I've been watching MIT lectures for the algorithms course and the definition for the Big O notation says
f(n) = O(g(n)) such that for some constants c and n0
0 < f(n) < c.g(n) for all n>n0
Then the instructor proceeded to give an example,
Now I get that Big O gives the upper bound on the function but I am confused as to what exactly does the function f(n) correspond to here? What is its significance? As per my understanding goes, g(n) is the function representing the algorithm we are trying to analyse, but what is the purpose of f(n) or as in the example 2n2?
Need some clarification on this, I've been stuck here for hours.
In the formal definition of big-O notation, the functions f(n) and g(n) are placeholders for other functions, the same way that, say, in the quadratic formula, the letters a, b, and c are placeholders for the actual coefficients in the quadratic equation.

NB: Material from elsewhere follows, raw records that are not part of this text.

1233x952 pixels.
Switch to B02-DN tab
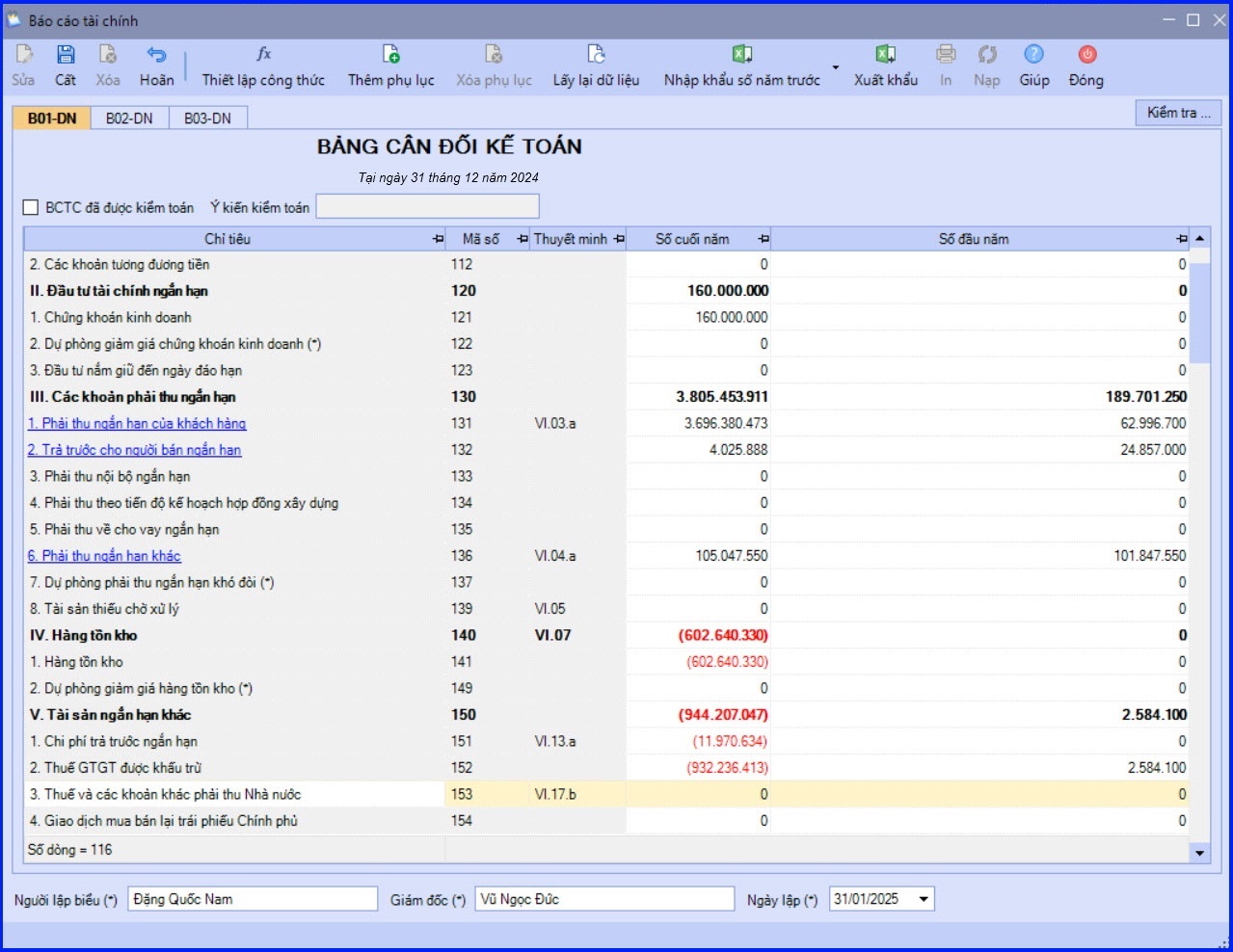click(129, 119)
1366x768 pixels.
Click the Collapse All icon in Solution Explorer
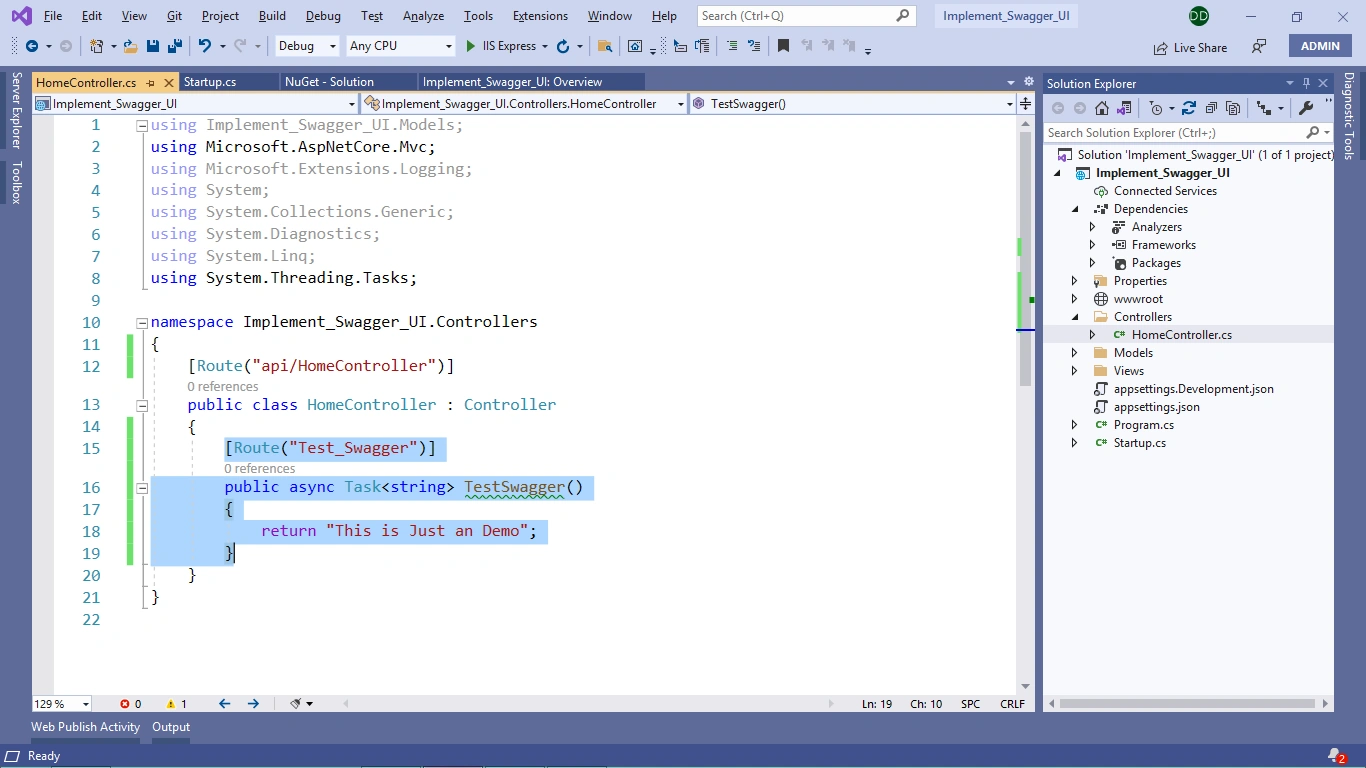1211,108
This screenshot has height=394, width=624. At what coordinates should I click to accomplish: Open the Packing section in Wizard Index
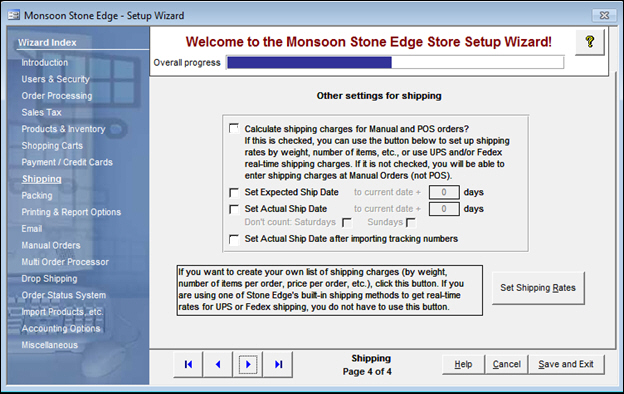coord(37,195)
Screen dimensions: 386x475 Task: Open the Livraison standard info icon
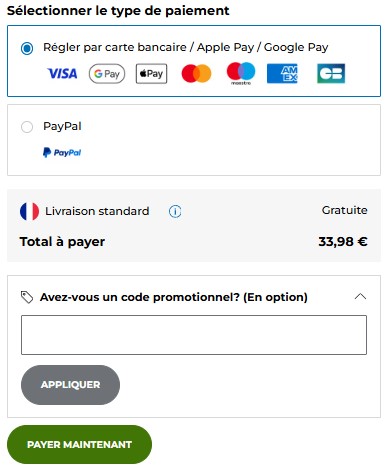point(175,211)
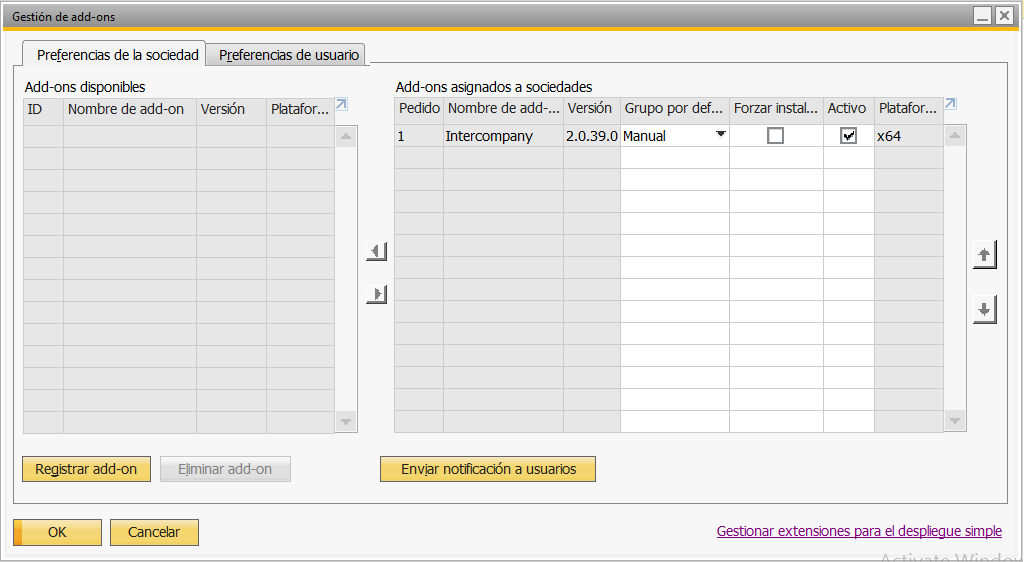Move the add-on up in order
Screen dimensions: 1024x562
pyautogui.click(x=985, y=256)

In your example, the instructor was talking about how 2n2 = O(n3). You have a formal definition that talks about what it means, in general, for f(n) = O(g(n)) to be true. So let's pattern-match that against the math above. It looks like f(n) is the thing on the left and g(n) is the thing on the right, so in this example f(n) = 2n2 and g(n) = n3.

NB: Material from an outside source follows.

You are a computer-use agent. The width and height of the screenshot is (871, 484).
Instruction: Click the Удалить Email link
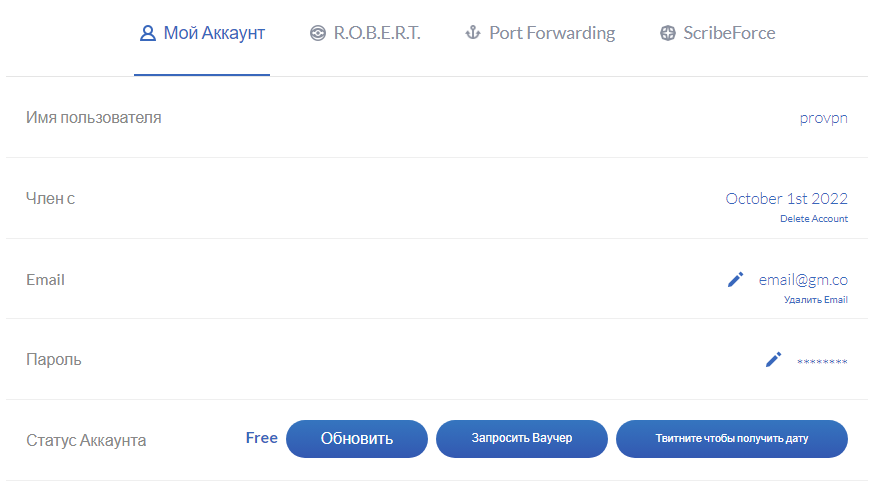tap(815, 300)

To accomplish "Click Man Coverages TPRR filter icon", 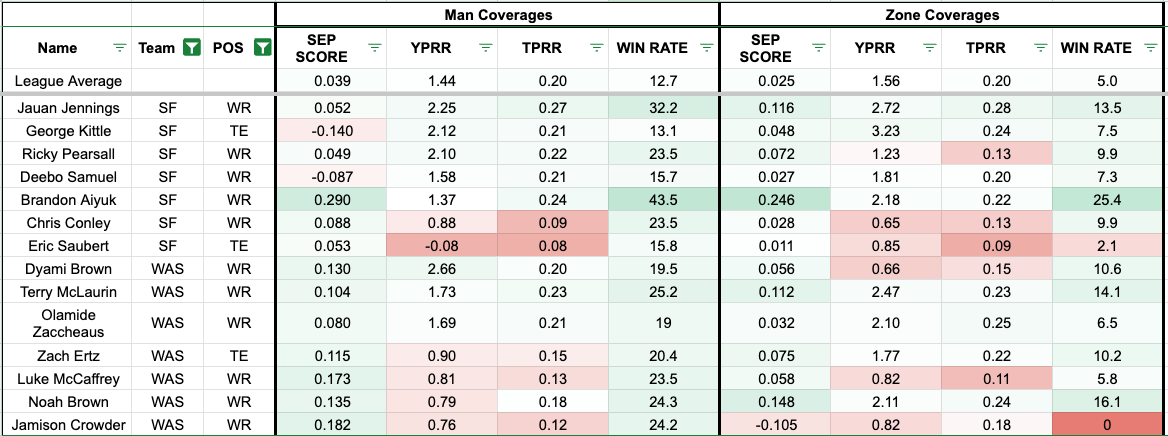I will tap(597, 47).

The previous paragraph gives a superficial explanation of what f(n) and g(n) are by just looking at one example, but it's better to talk about what they really mean. Mathematically, f(n) and g(n) really can be any functions you'd like, but typically when you're using big-O notation in the context of the analysis of algorithms, you'll usually let f(n) be the true amount of work done by the algorithm in question (or its runtime, or its space usage, or really just about anything else) and will pick g(n) to be some "nice" function that's easier to reason about. For example, it might be the case that some function you're analyzing has a true runtime, as a function of n, as 16n3 - 2n2 - 9n + 137. That would be your function f(n). Since the whole point behind big-O notation is to be able to (mathematically rigorously and safely) discard constant factors and low-order terms, we'll try to pick a g(n) that grows at the same rate as f(n) but is easier to reason about - say, g(n) = n3. So now we can try to determine whether f(n) = O(g(n)) by seeing whether we can find the constants c and n0 talked about in the formal definition of big-O notation.
So to recap:
f(n) is the function that gives you the exact values of the thing you are trying to measure (be that time, number of processor instructions, number of iterations steps, amount of memory used, whatever).
g(n) is another function that approximates the growth of
In the usual case you don't really know f(n) or it's really hard to compute. For example for time it depends on the processor speed, memory access patterns, system load, compiler optimizations and other.
g(n) is usually really simple and it's easier to understand if f(n) = O(N) that if you double n you will roughly double the runtime, in the worst case. Since it's an upper bound
g(n) doesn't have to be the minimum, but usually people try to avoid inflating it if it's not necessary. In your example O(n^3) is an upper bound for 2n^2, but so is O(n^2) and O(n!).